An analysis of the companies and consequent industries that represent the sensex show that there will be more industries that will struggle in the next three months than those who will sail through. A rapidly changing external enviroment, in US and in the commodities market is also expected to increase uncertainly in corporate performance in the near term.
The signs of a slowdown, of course, has been visible in the current financial year. Over the last two quarters, automobile companies Tata Motors and Mahindra & Mahindra which make commercial vehicles and tractors and more sensitive to ground realities, have seen their profits drop. Though, the companies have managed to sell more, they have had to cut prices, despite an increase in input costs. Says brokerage firm First Global's Shankar Sharma: "We continue to be negative on Tata Motors."

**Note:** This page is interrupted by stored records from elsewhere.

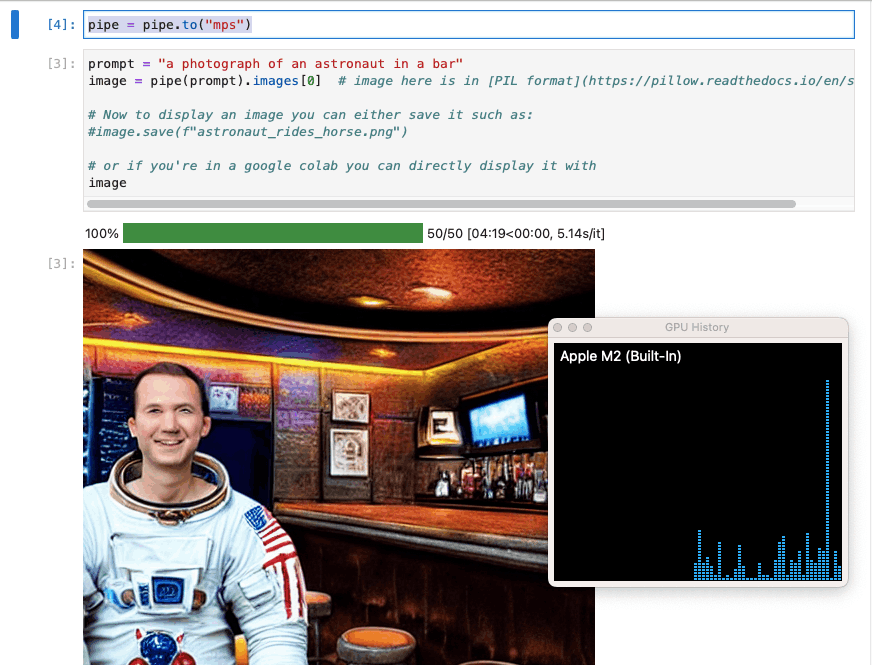Click the commented #image.save line

click(248, 132)
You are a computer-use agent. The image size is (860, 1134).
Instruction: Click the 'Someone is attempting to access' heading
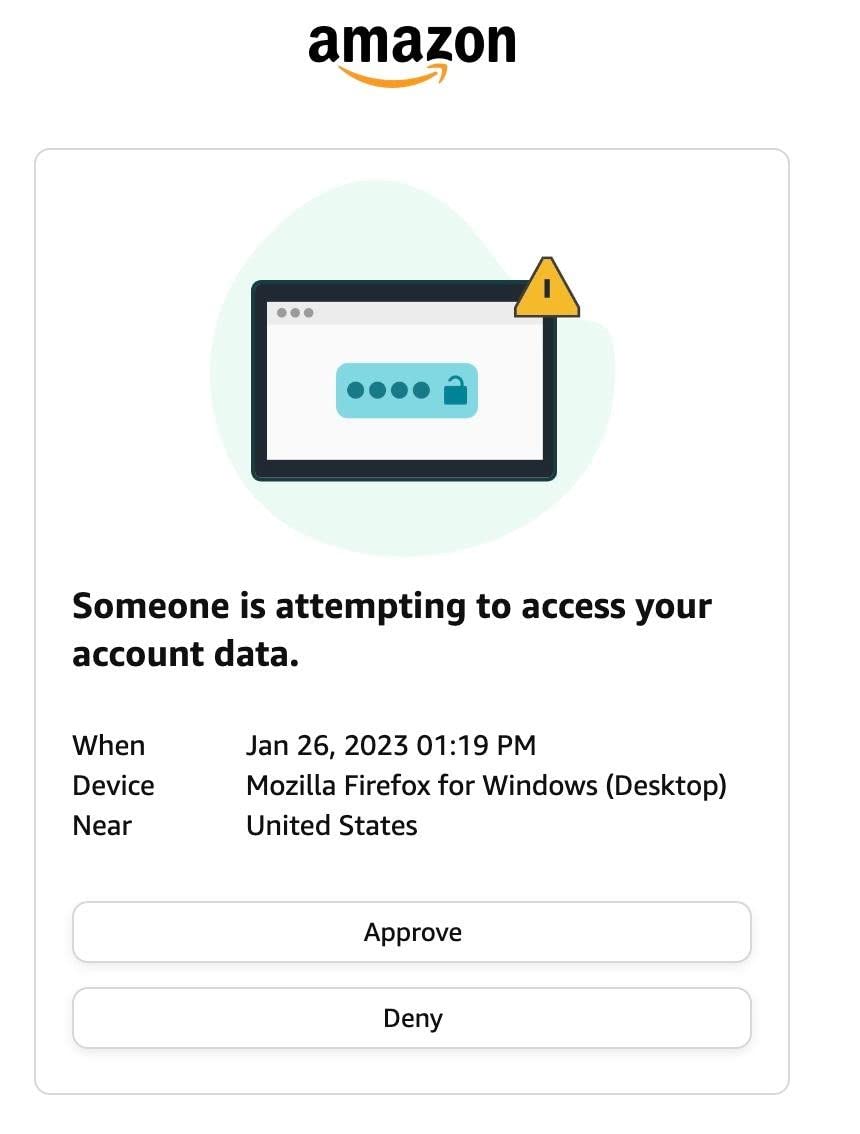(392, 606)
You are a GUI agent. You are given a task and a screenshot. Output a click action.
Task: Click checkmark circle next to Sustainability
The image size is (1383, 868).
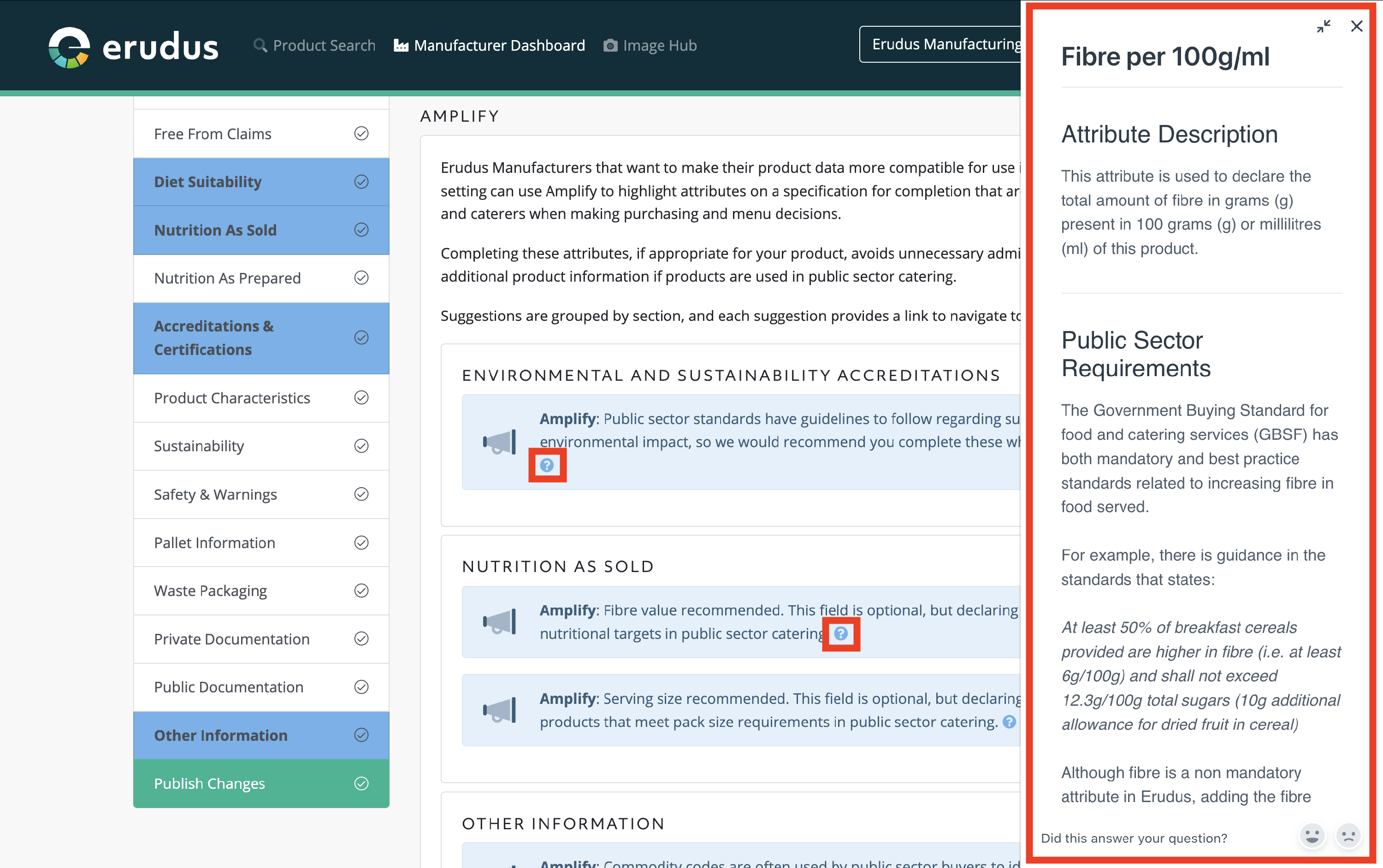[x=361, y=446]
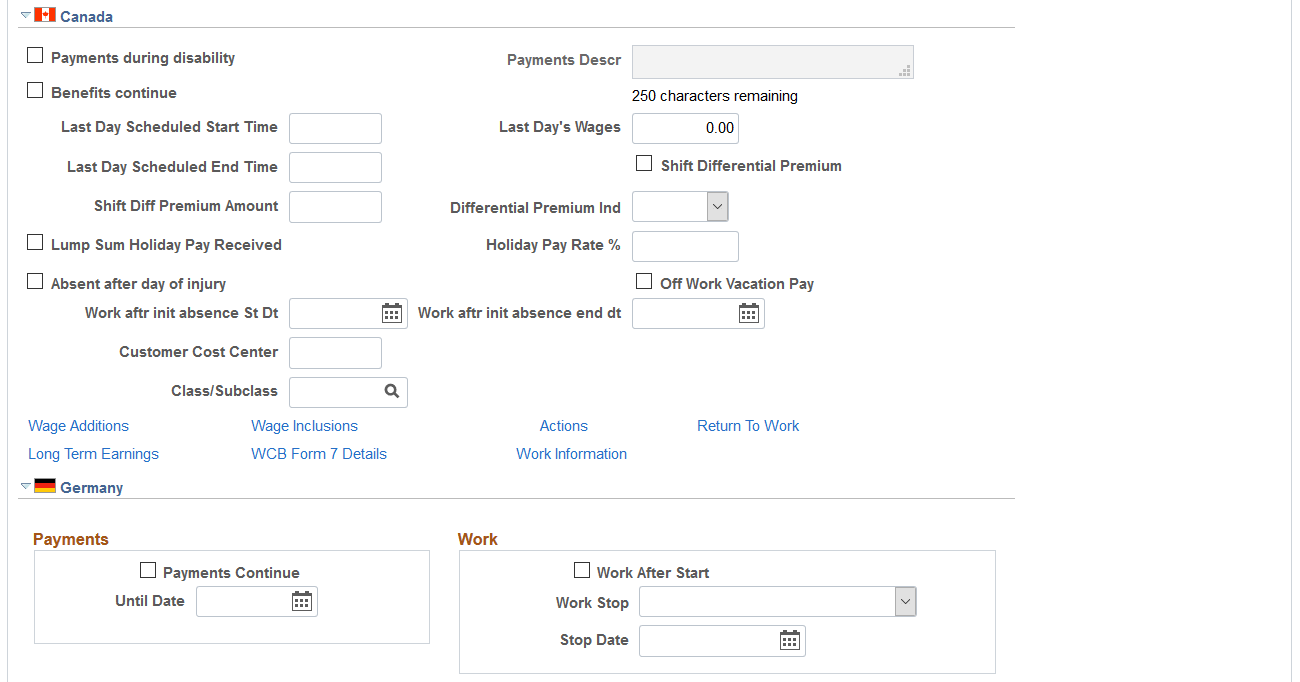
Task: Follow the Return To Work link
Action: [x=748, y=426]
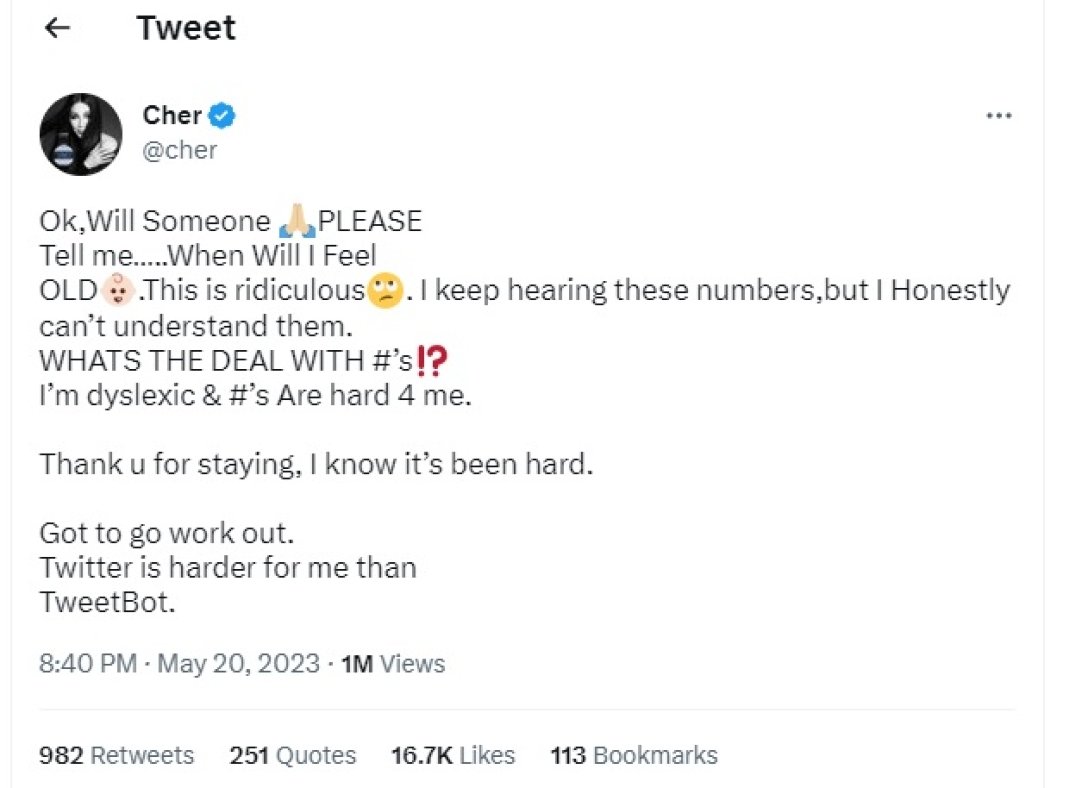Click the back arrow next to Tweet

tap(58, 28)
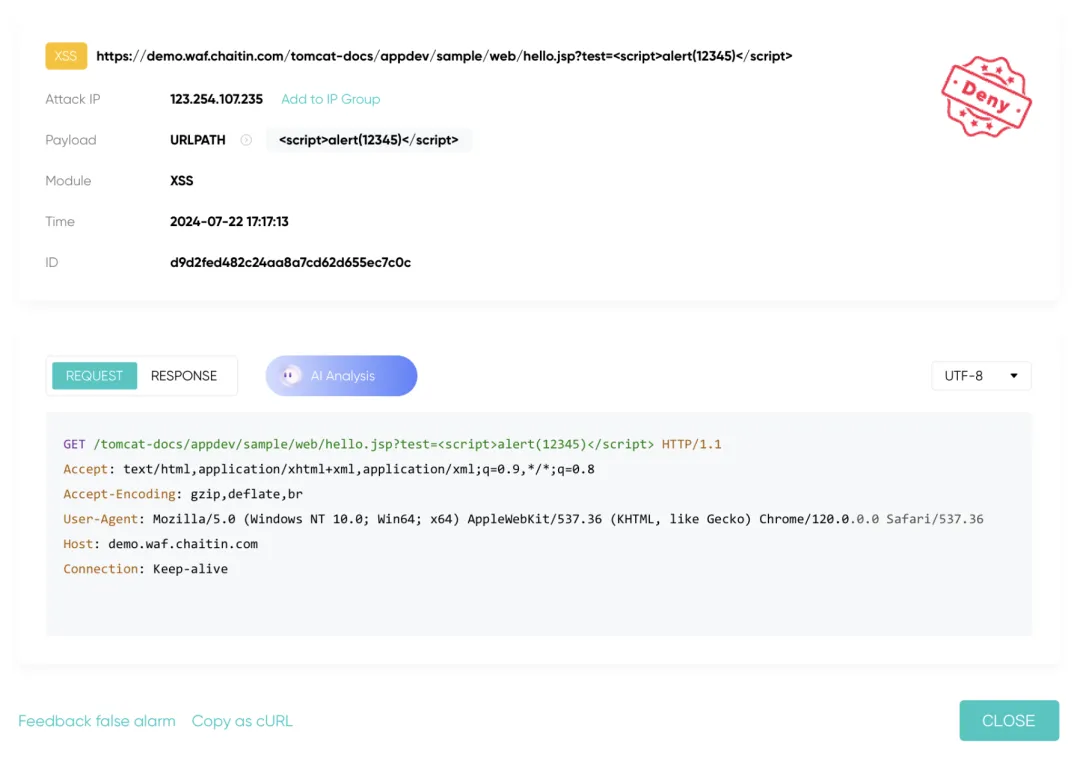Click the yellow XSS attack type badge

(65, 56)
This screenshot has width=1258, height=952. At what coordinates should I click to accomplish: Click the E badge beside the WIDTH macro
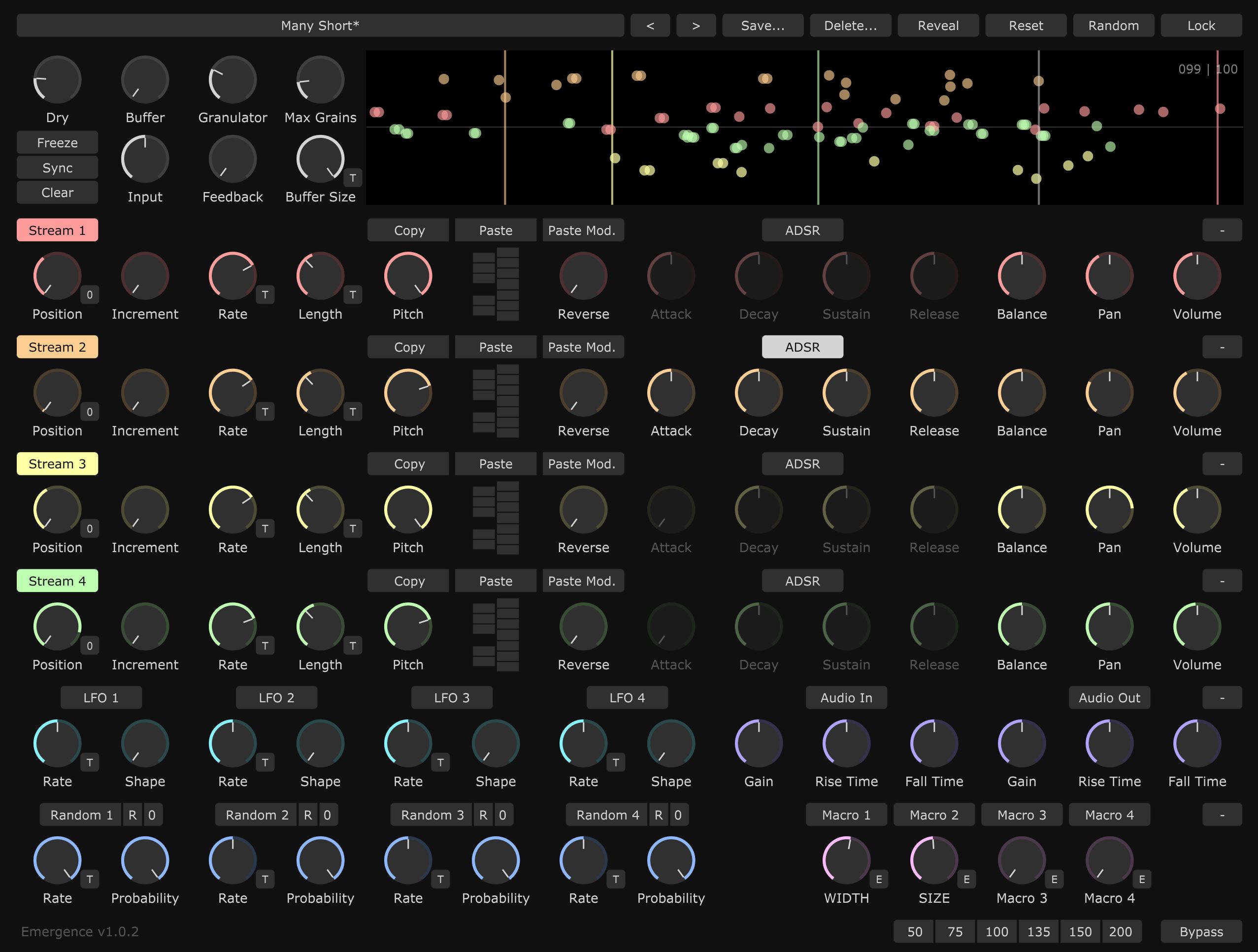click(x=878, y=879)
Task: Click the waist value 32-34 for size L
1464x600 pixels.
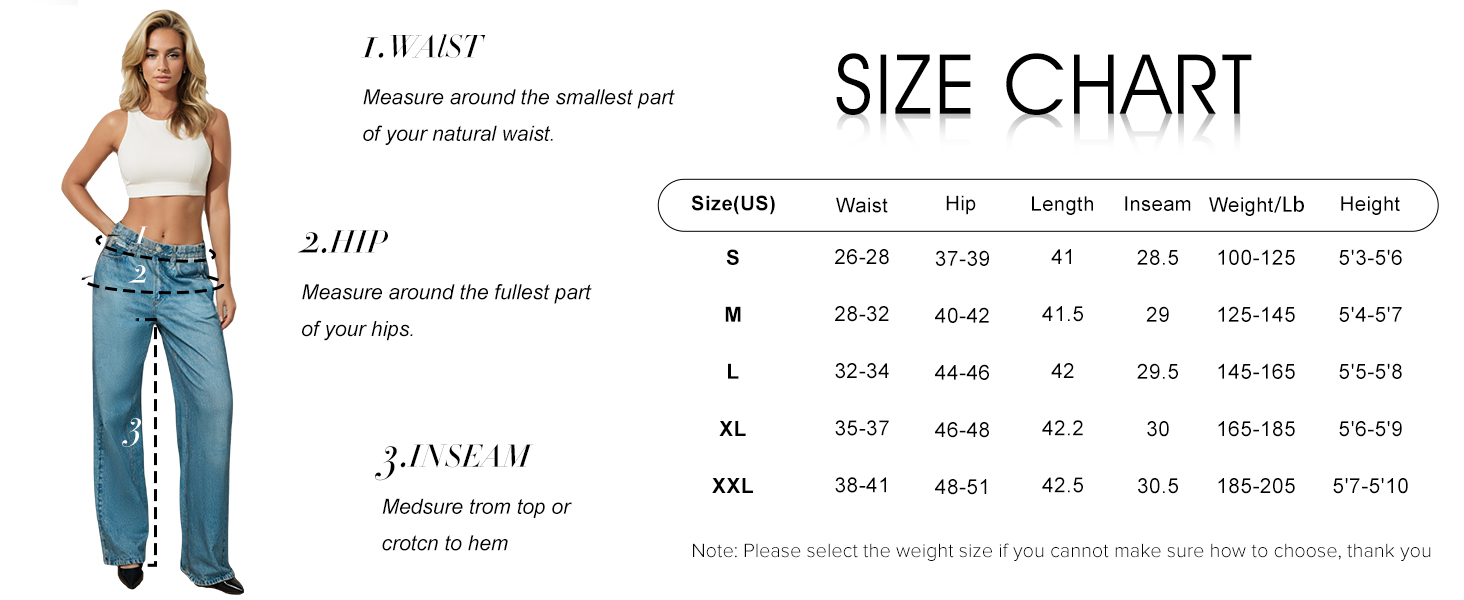Action: pos(861,372)
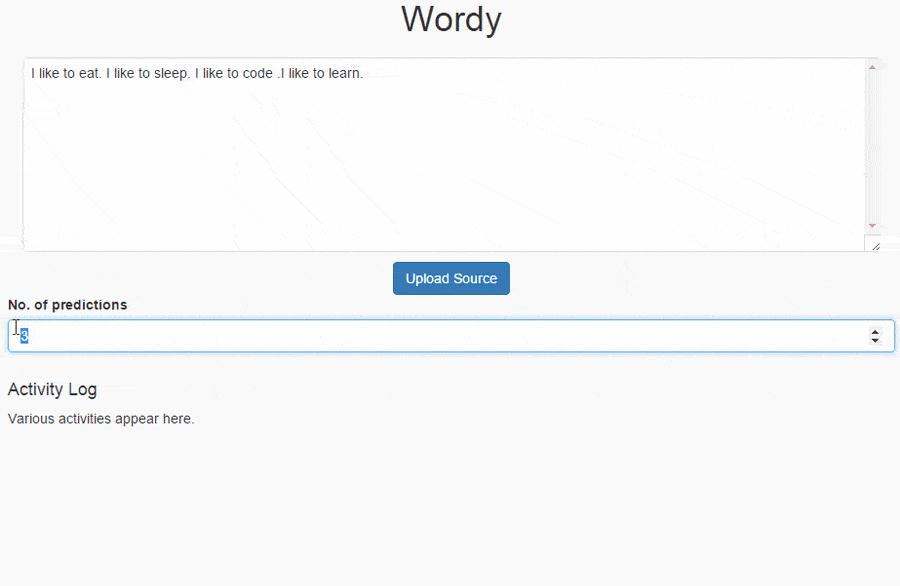Click the blue Upload Source button label
Viewport: 900px width, 586px height.
click(451, 278)
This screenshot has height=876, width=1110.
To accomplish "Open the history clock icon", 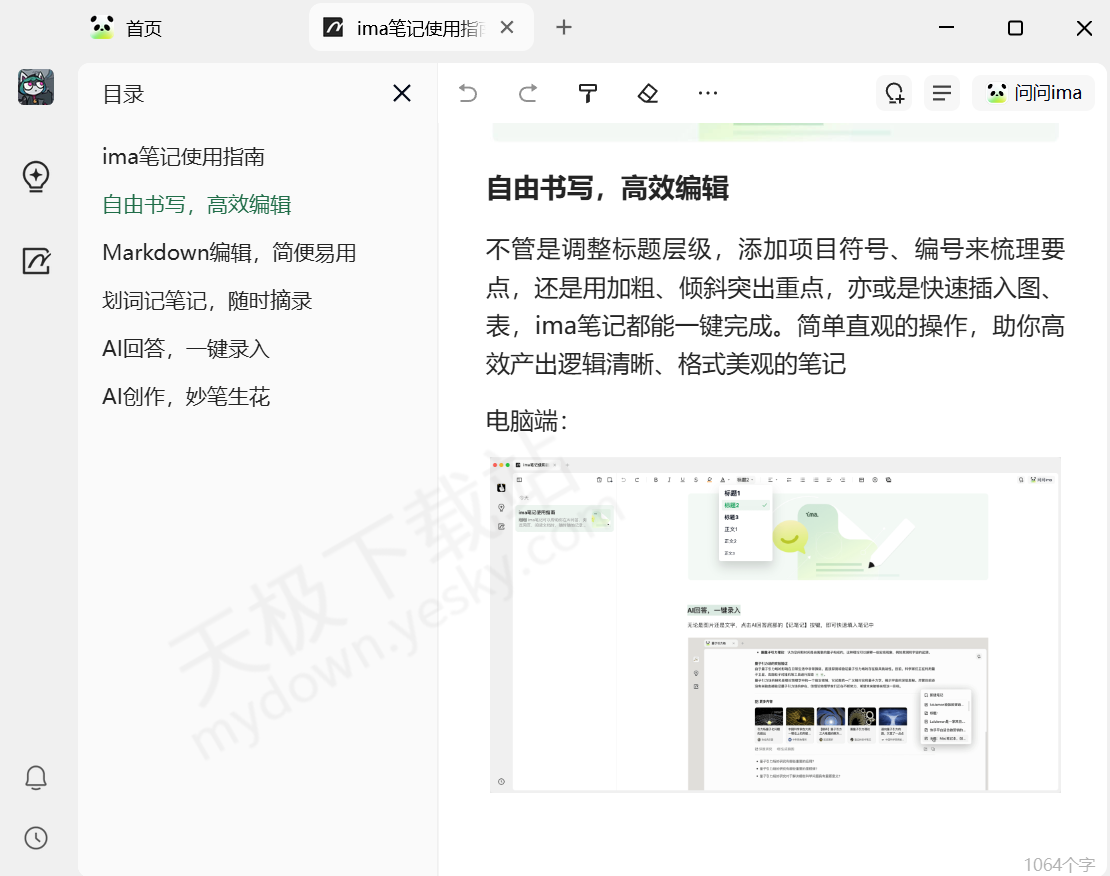I will point(36,838).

In the last couple of years, companies grew rapidly as there was a demand pull in nearly all sectors. Coming out of years of cost-cutting in the early 2000s, companies reported a big growth in profitability. In the last two years, a spurt in input prices like metals and fuel first ate into the margins.
Now, with demand growth tapering off, analysts expect companies to find the going tough. Says a Kotak Mutual Fund manager: "There was a pent up demand that saw numbers come in rapidly. From now on, it will be a more stable growth for companies."
The sectors that will be affected most will be automobiles, commodities and the IT sector. The overall global sentiment in markets across the world is expected to have an affect on metals, petrochemicals and even oil. Though, in the current quarter companies like Tata Steel and Hindalco have been more affected by large acquisitions, lower metal prices are expected to supress overall sales.
There could be a silver lining. Analysts expect that the slowdown in US will eventually have a bearing on oil prices. They expect global oil prices to ease in the coming months, leading to cut in input prices across industry. Says the Kotak Manager: "In that scenario, a slowdown in demand can be arrested in the near term."
The industries that are expected to beat the trend are telecom firms which are adding million of new subscribers. Companies who also have committed orders for building infrastructure like Bhel and L&T will also sail through and not be affected seriously.